Ônibus com motor a etanol e trólebus elétricos estão entre os veículos movidos a combustíveis alternativos que serão integrados à frota de São Paulo. Secretário diz cidade que não tem planos para VLT.

Quarta-feira, 25 de Janeiro de 2012 - 08h28
60 ônibus a etanol passam a rodar em São Paulo, no total

Por André Gomide

De uma tacada só, a cidade de São Paulo receberá 37 novas unidades de ônibus movidos a combustíveis alternativos, uma demonstração de que a prefeitura está focada nas questões de controle de emissões de poluentes. Com os dez novos veículos da marca Scania movidos a etanol, a cidade passa a contar com 60 modelos movidos com o combustível extraído da cana de açucar. “São veículos mais caros, mas os benefícios para a cidade justificam os investimentos”, disparou o prefeito Gilberto Kassab.

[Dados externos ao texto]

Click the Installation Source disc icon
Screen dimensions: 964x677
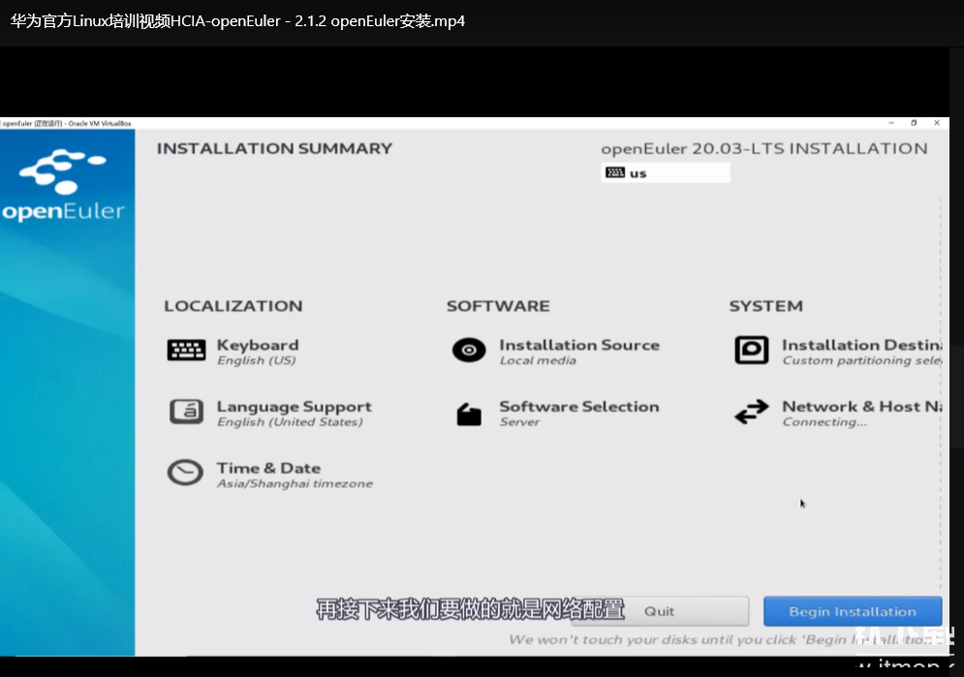(469, 351)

Para o empresário José Sergio Pavani, sócio-administrador da Tupi Transportes, operadora dos Scania, o etanol é uma alternativa interessante para substituirmos o diesel com foco na redução de emissão de poluentes. “Todas as possibilidades do mercado eram apenas experiências e a Scania nos deu um produto com eficiência consolidada”, explica. Os modelos Scania K 270 6x2 são da terceira geração da tecnologia etanol combustível que emiti até 90% menos gás carbônico na atmosfera se comparo ao diesel.

Segundo Gilberto Kassab, o objetivo da prefeitura é substituir, até o final de 2018, toda a matriz energética de sua frota de 15 mil ônibus por combustíveis renováveis. Dias após o anuncio dos novos ônibus a etanol, foram integradas à frota circulante de São Paulo 27 unidades novas de trólebus elétricos, veículos ainda mais verdes se comparados ao movidos a etanol. Produzidos pela Eletra, empresa 100% brasileira que especializou na construção de ônibus elétricos, a nova frota traz a novidade de um trólebus de 15 metros de comprimento, o maior do Brasil, construído sobre chassi Scania. Os demais usam chassi Mercedes.

O contrato com a Eletra prevê um total de 127 carros elétricos.
Os projetos da prefeitura de São Paulo, no entanto, não incluem soluções que passam pelos veículos do tipo VLT – Veículos Leves sobre Trilhos.

Segundo Marcelo Cardinale Branco, secretário municipal de transportes, o conceito VLT tem um inconveniente que impossibilita sua operação na cidade de São Paulo. “Esse tipo de transporte exige que as composições trafeguem com liberdade e a cidade possui muitos cruzamentos”, explica. Segundo ele, a prefeitura optou pelas linhas suspensas exatamente por isso. “São muitos mais caros, pois exigem construções de estruturas, mas o tempo de percurso dos ônibus é enormemente reduzido”, justifica.